Ancora una volta, dovrebbe venirci in soccorso la memoria. Il metodo, ormai più che rodato, è quello dell’allarme martellante, del tutto incurante del panico che procura e soprattutto fortemente ancorato all’informazione mass-mediale. Ai tempi della SARS le testate, erano alla ricerca, come oggi, del cosiddetto “paziente-zero” – l’untore per eccellenza – identificato rigorosamente in un soggetto dagli inconfondibili tratti fisionomici orientali. “Miliardi di individui” si decise avrebbe potuto uccidere la famigerata SARS emblematizzata da immagini di cinesi in aeroporto bardati con mascherine. Il risultato?
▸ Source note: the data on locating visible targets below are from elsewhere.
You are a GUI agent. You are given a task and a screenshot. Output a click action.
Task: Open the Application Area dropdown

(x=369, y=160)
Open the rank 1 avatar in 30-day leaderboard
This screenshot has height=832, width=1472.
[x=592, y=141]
Ottomila contagi in tutto il mondo con un bilancio di ottocento morti, ovvero il dieci per cento della popolazione colpita.

A guadagnarci, com’è d’obbligo in epoca di capitale, le grandi aziende farmaceutiche produttrici di costosi – quanto inutili – preparati antivirali. Donald Rumsfeld, allora segretario alla difesa USA, era stato (guarda caso) il capo della Gilead Science, la società che brevettò il Tamiflu prima di cederlo alla Roche non senza ricavarne sostanziose royalties.

I numeri del Coronavirus

Ma vogliamo ragionare, cifre alla mano, sugli effetti del nuovo “raid” di Sua Maestà Covid 2019? I dati dell’Agenzia Italia (tratti dal sito di monitoraggio del Center for System Science and Engineering della Johns Hopkins University) riferiscono di 2.626 morti (di cui più di 2.500 in Cina) su un complessivo numero di contagiati di 79.524 (di cui 77.150 sempre in Cina) e 25.160 i guariti. In Italia, 219 i casi confermati di cui 167 in Lombardia, 27 in Veneto, 18 in Emilia Romagna, 4 in Piemonte e 3 nel Lazio. 7 vittime, una guarigione (il ricercatore romano dell’Istituto Spallanzani di Milano).L’Italia è al terzo posto per diffusione del virus dopo la Cina e la Corea che conta 833 soggetti contagiati. Al quarto posto il Giappone con 154 casi di contagio.

Fatte le debite proporzioni, ci troviamo dunque di fronte a una virosi con un indice di letalità che si aggira intorno al 2-3 per cento. Da segnalare che, anche stavolta, i decessi interessano categorie affette da quadri pluripatologici gravi e imponenti.

Questo significa che non dovevano essere adottate le prescritte misure cautelative? Tutt’altro, anzitutto perché la prudenza, in casi di pandemia ancorché d’irrisoria portata come la presente, deve sempre governare l’operato delle istituzioni preposte. I virus sono microrganismi adattabili e soprattutto estremamente mutanti e dal comportamento imprevedibile, e di certo il Covid-2019 non fa eccezione. L’opportunità di misure cautelative, tuttavia, va inquadrata in un’ottica diversa da quella comunemente assunta a suo sostegno, che è quella del “proteggersi” dal contagio. E’ necessario piuttosto “proteggere” dal contagio i soggetti fragili, più predisposti a sviluppare complicanze respiratorie le cui conseguenze possono anche essere esiziali. All’esclusiva tutela di questi soggetti è mirato l’uso dei DPI e l’adozione delle norme igieniche predisposte dall’OMS e dagli organismi sanitari nazionali.